In one study, ozone appeared to be a culprit behind diminished sperm counts, suggesting that it’s a “sperm toxicant,” say Rebecca Z. Sokol of the University of Southern California in Los Angeles and her colleagues. They had looked for a correlation between the quality of semen from 48 local sperm donors and air-quality data for the zip code in which each donor lived. The donors were healthy men who had given 10 or more donations to a sperm bank over at least a year.

Sperm counts were lower when ozone concentrations where the men lived had been high during the previous 90 days, Sokol and her team report in an upcoming Environmental Health Perspectives. Sperm take nearly that long to develop. The researchers took into account the effects that temperature and season have on men’s sperm counts.
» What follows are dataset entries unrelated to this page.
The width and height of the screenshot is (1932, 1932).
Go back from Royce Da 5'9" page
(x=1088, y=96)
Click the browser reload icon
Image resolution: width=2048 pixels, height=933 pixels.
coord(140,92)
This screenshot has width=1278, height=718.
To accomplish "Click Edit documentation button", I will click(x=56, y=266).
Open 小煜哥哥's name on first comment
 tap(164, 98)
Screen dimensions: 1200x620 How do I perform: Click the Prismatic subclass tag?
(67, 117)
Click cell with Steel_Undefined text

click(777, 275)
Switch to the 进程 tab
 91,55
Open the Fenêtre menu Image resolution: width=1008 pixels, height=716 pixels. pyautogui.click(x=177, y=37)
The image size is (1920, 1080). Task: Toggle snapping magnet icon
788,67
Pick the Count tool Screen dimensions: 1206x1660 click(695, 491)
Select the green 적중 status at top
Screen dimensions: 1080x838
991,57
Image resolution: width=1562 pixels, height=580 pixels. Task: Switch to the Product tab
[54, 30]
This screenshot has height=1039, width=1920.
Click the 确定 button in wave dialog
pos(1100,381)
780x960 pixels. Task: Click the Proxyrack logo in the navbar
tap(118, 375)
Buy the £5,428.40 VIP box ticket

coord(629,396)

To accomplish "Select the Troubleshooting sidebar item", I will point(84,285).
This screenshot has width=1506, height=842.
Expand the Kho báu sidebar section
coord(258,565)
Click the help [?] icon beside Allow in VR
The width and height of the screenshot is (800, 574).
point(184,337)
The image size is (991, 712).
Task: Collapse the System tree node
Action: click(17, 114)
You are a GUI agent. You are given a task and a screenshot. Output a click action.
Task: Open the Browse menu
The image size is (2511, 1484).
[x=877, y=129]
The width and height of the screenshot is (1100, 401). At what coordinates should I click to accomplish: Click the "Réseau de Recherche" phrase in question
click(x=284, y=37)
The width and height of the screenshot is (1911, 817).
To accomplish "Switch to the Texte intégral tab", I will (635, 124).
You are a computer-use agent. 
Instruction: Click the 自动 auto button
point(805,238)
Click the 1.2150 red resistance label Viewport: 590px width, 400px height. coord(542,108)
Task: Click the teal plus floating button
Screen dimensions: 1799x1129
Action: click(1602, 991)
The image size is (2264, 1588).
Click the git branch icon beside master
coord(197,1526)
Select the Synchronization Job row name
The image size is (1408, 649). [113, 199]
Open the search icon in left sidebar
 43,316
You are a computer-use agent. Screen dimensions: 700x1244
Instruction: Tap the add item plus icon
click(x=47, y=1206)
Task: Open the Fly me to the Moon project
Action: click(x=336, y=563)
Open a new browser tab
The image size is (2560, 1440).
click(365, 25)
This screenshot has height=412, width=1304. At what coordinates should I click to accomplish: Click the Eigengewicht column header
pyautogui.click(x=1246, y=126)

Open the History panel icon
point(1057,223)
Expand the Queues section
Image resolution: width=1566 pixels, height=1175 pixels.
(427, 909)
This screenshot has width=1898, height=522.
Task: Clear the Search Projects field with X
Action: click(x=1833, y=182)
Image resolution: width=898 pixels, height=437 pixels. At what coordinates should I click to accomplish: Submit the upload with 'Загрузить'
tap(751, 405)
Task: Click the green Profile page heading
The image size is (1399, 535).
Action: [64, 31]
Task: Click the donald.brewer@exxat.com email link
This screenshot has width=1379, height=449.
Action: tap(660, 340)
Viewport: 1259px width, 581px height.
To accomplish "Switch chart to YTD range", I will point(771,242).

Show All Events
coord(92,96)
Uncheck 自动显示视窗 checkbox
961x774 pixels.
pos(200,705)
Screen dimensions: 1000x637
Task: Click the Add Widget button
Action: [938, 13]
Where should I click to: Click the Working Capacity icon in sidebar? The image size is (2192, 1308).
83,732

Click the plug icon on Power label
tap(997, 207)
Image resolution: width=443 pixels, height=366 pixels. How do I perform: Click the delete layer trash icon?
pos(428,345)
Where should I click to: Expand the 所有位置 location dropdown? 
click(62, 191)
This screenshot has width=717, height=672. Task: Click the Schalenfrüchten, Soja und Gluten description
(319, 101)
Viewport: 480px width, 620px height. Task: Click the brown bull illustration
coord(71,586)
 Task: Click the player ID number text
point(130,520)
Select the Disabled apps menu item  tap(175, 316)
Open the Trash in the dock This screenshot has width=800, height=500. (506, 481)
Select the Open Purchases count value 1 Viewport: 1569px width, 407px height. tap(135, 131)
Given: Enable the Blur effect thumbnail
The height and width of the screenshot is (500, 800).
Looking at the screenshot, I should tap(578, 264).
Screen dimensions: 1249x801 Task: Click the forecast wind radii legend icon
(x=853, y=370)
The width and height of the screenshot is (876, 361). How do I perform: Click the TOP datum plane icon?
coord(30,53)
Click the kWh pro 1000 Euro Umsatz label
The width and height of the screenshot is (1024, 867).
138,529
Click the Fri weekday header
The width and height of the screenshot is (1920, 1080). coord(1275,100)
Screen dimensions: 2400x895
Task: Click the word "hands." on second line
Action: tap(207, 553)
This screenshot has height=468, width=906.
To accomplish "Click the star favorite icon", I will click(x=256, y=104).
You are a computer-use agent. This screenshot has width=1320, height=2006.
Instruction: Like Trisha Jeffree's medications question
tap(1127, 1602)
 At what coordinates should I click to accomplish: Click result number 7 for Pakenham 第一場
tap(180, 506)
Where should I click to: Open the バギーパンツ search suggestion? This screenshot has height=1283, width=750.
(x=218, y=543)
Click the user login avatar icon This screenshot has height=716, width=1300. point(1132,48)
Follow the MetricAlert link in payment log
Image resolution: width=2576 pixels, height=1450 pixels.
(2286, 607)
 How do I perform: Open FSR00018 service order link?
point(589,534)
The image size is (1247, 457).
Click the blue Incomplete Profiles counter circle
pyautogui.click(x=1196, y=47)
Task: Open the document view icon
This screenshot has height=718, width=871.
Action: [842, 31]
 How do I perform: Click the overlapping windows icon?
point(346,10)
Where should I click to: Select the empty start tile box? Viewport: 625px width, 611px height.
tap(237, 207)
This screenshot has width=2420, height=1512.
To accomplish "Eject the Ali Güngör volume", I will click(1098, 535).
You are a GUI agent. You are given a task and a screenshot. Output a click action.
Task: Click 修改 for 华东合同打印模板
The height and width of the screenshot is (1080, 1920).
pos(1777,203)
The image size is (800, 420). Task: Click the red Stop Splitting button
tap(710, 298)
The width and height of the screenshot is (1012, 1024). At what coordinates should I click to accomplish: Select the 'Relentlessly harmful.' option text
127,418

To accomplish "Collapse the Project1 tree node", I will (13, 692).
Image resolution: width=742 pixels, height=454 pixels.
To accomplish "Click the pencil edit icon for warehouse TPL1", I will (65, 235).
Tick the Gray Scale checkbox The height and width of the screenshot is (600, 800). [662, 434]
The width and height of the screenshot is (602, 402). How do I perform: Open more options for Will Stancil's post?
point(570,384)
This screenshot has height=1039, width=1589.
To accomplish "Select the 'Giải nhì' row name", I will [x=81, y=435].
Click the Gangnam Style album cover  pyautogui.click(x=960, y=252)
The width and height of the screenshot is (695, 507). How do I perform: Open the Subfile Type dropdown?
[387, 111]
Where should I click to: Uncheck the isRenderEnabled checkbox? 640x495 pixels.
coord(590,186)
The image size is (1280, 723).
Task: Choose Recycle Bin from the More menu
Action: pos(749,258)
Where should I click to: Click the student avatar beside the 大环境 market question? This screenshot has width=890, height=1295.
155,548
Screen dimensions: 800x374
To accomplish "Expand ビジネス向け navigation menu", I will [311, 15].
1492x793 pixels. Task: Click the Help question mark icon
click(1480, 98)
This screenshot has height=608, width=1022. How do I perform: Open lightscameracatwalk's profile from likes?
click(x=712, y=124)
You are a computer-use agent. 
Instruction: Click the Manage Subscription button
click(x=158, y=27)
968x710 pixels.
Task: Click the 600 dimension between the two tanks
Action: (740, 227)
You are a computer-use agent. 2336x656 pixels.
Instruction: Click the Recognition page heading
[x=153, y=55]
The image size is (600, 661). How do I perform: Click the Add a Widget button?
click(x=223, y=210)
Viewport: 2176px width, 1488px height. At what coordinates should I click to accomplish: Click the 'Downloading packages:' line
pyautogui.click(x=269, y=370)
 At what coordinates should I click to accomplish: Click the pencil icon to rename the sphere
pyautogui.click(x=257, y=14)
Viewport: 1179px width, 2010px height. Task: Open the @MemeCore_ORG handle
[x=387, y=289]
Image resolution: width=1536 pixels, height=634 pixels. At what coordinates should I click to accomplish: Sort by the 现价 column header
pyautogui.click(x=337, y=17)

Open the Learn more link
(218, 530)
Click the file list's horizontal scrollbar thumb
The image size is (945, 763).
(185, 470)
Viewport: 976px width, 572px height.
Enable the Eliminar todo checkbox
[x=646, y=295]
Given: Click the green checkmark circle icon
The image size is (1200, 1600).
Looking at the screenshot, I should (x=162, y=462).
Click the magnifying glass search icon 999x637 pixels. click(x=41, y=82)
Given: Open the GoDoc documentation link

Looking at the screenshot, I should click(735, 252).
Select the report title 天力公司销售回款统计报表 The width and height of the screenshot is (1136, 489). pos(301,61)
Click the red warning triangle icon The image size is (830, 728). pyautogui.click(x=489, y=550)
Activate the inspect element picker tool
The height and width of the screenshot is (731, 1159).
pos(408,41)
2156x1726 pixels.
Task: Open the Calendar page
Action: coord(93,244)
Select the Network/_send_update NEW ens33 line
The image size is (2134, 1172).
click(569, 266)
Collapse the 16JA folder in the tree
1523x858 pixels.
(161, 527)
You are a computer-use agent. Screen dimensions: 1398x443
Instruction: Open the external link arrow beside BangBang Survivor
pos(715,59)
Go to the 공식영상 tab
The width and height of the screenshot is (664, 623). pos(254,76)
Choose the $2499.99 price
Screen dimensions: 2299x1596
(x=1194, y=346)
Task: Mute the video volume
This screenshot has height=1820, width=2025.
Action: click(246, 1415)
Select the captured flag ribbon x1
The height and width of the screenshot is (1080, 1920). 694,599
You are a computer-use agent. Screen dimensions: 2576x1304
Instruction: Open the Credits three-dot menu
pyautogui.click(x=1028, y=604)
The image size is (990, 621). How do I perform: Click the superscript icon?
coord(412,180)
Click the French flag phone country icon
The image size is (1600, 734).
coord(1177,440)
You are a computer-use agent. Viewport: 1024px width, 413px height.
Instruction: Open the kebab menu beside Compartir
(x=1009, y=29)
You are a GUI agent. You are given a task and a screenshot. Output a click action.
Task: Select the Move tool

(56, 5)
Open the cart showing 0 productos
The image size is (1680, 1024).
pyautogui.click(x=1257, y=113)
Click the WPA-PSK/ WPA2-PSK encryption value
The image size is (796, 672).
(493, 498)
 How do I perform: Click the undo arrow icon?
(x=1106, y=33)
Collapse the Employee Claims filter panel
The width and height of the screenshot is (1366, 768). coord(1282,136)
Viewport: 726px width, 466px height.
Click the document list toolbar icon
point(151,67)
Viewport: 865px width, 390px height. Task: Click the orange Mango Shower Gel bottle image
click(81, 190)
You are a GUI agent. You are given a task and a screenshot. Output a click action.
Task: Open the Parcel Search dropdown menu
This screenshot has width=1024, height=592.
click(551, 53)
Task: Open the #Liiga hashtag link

Airborne particulate matter, nitrogen oxides, and carbon monoxide weren’t associated with reduced sperm concentrations, the team says.

In the second study, Jiri Rubes and two of his colleagues at the Veterinary Research Institute in Brno, Czech Republic, worked with U.S. scientists. They examined up to seven semen samples from each of 36 men living in a polluted region of the Czech Republic.

Each September for 3 consecutive years, the researchers collected a sample from most of the men. The team took as many as four more samples from each man during the two winters of the study. Wintertime pollutant concentrations in the region can be double to quadruple those measured in September.

In most winter-air samples, a cubic meter contained 60 to 80 micrograms each of particulate matter, nitrogen oxides, and sulfur dioxide and about 150 nanograms of polycyclic aromatic hydrocarbons, exceeding common regulatory limits. Semen samples had more fragmented DNA at those times than they did in September, the team reports in the October Human Reproduction.

“This is certainly an important finding,” says Ashok Agarwal of the Cleveland Clinic. DNA damage to sperm has been linked to low pregnancy rates, although the damage found in the Czech study may not have been enough to impair fertility, he says.

Despite the heavy pollution, the researchers found no differences in sperm counts or several other measures of sperm quality. But, McCarry notes, “they didn’t measure the ozone.”